**Work instructions**
Set out each line of the records below as a row of a Markdown table with the columns Row and Line. Skip blank lines and leave out the pictures.

**Available data**
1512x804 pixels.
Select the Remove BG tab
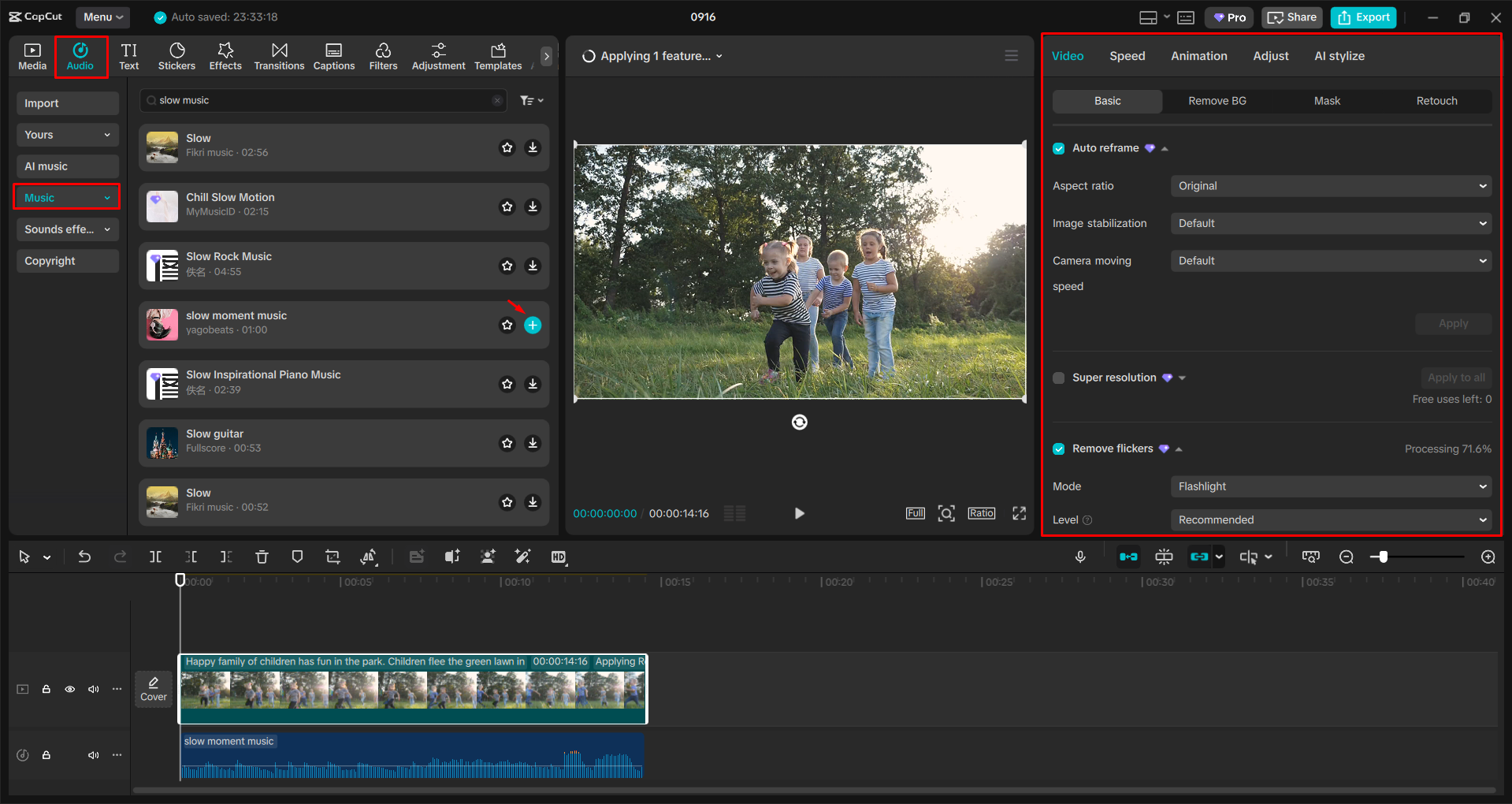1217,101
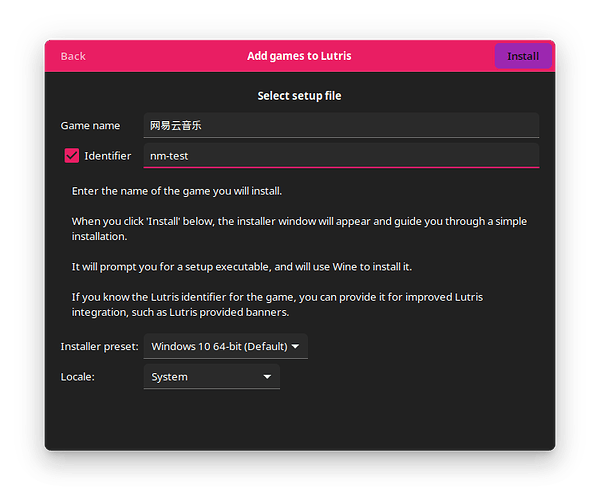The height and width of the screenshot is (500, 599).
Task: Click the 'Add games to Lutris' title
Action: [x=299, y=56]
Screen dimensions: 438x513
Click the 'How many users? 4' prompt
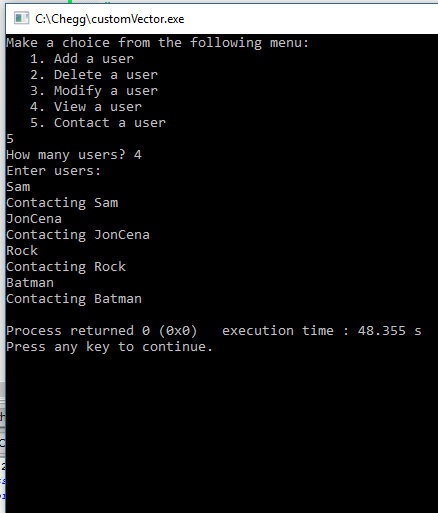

**Task answer**
| Row | Line |
|---|---|
| 1 | 1512x804 pixels. |
| 2 | Select the Remove BG tab |
| 3 | 1217,101 |
| 4 | The height and width of the screenshot is (500, 599). |
| 5 | Task: Click the 'Add games to Lutris' title |
| 6 | Action: [x=299, y=56] |
| 7 | Screen dimensions: 438x513 |
| 8 | Click the 'How many users? 4' prompt |